[THE TASK] The answer must be every line below that contains the string "agent".

[DATA FOR REVIEW]
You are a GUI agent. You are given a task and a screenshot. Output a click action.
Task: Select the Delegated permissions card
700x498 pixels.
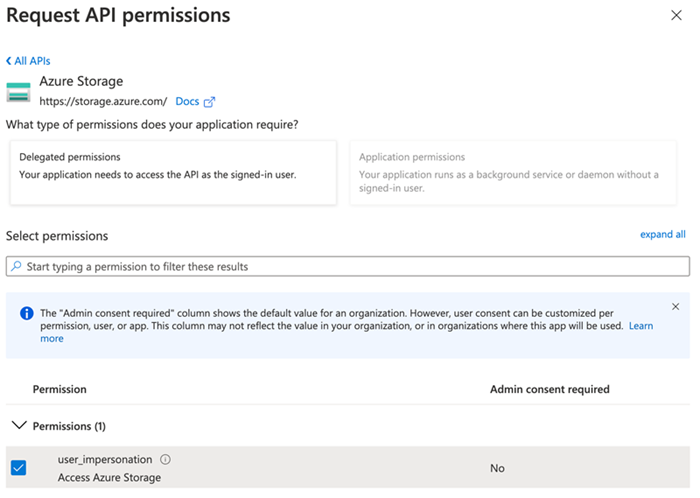[171, 173]
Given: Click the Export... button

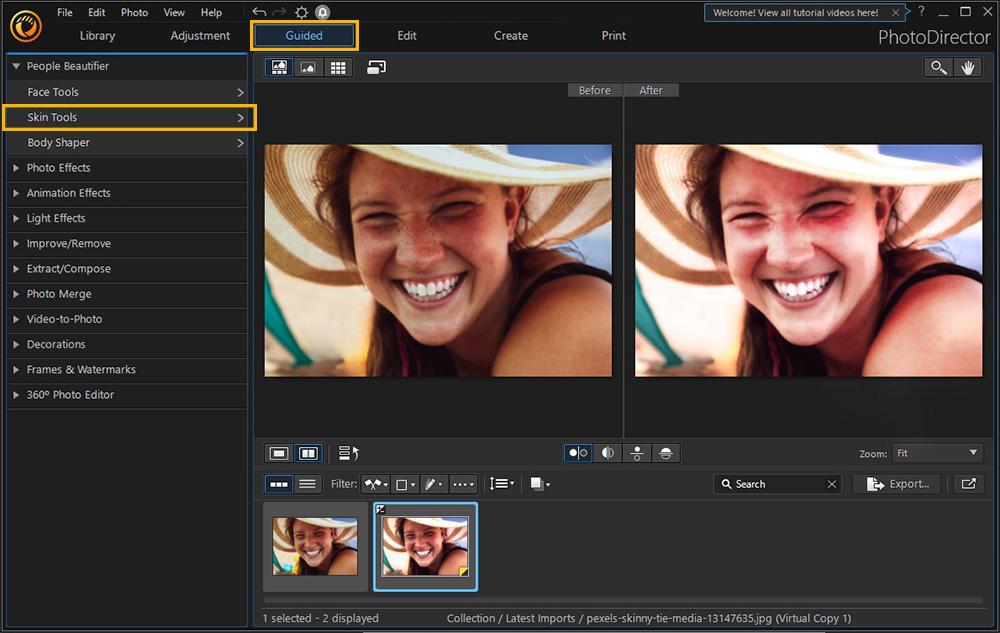Looking at the screenshot, I should click(x=897, y=484).
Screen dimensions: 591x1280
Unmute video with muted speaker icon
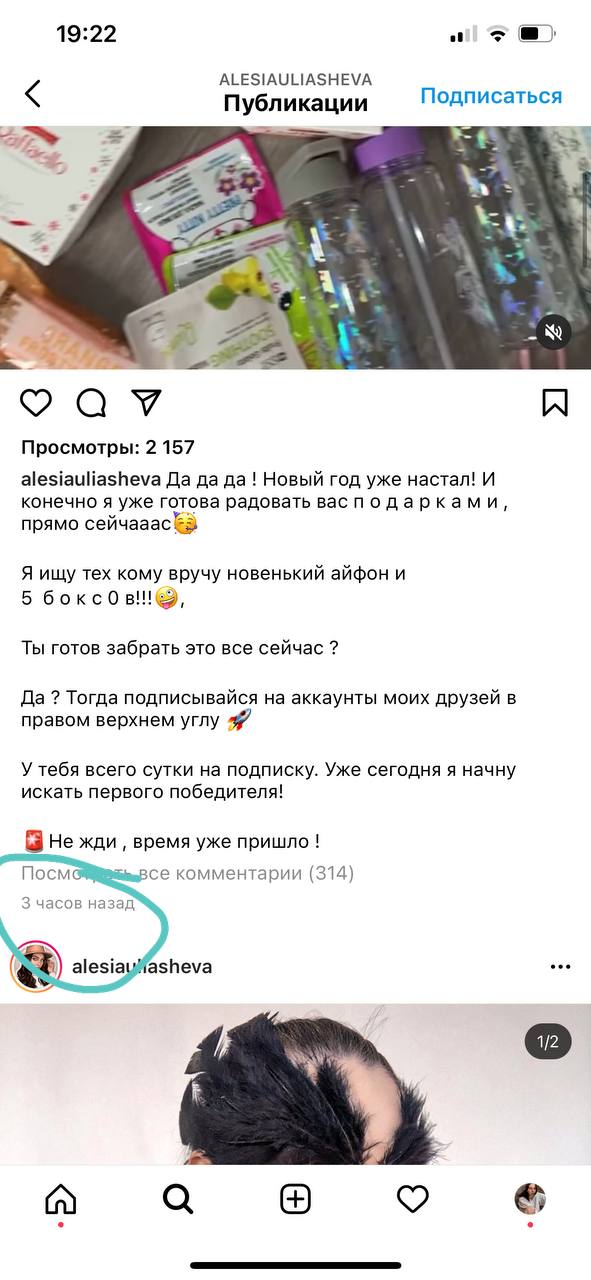[554, 332]
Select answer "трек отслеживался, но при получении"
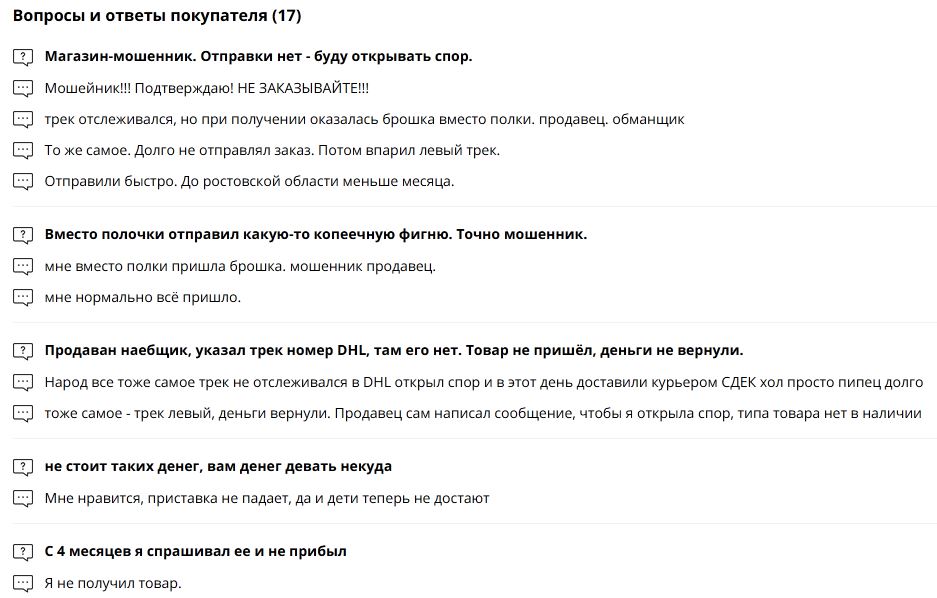 [x=364, y=119]
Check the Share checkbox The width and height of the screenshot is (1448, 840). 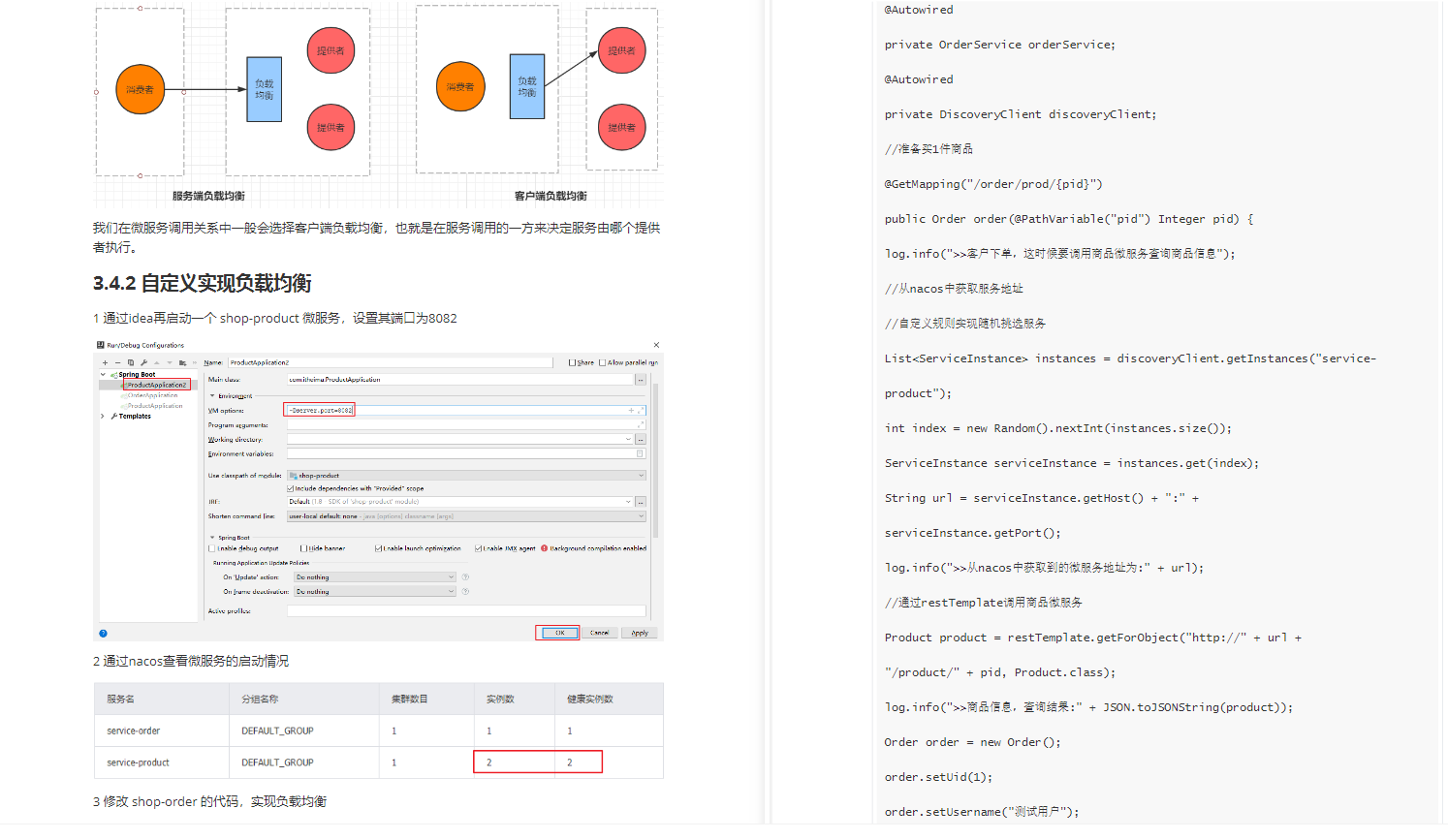[573, 362]
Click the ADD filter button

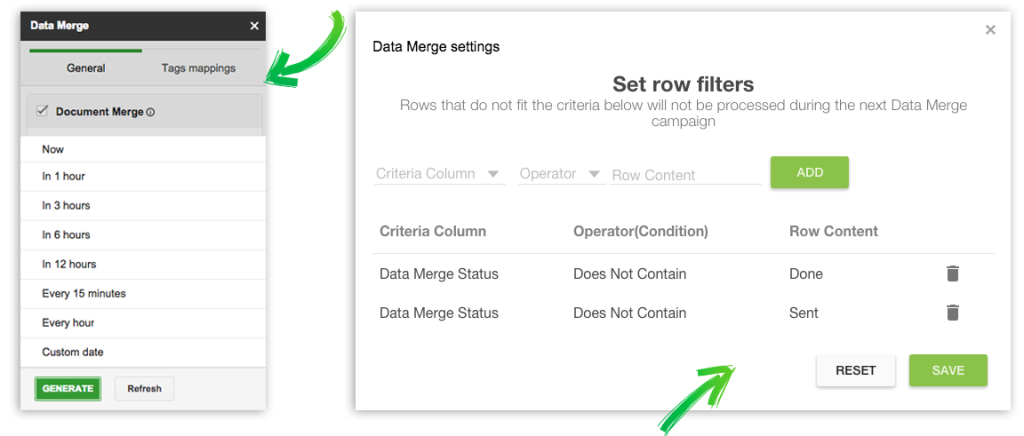tap(809, 172)
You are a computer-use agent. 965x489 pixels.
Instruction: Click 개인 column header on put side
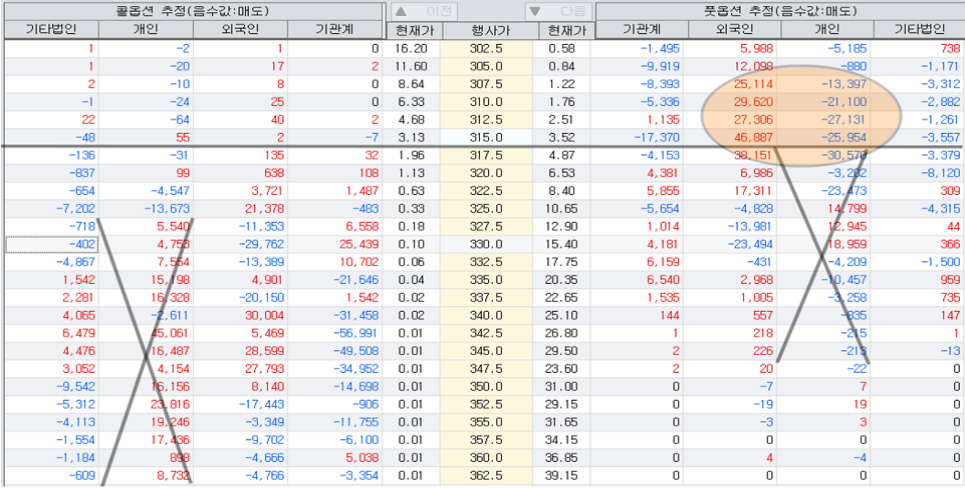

[WRITTEN ANSWER]
You are a GUI agent. You are given a task and a screenshot. Output a click action.
You are a computer-use agent. 965x489 pixels.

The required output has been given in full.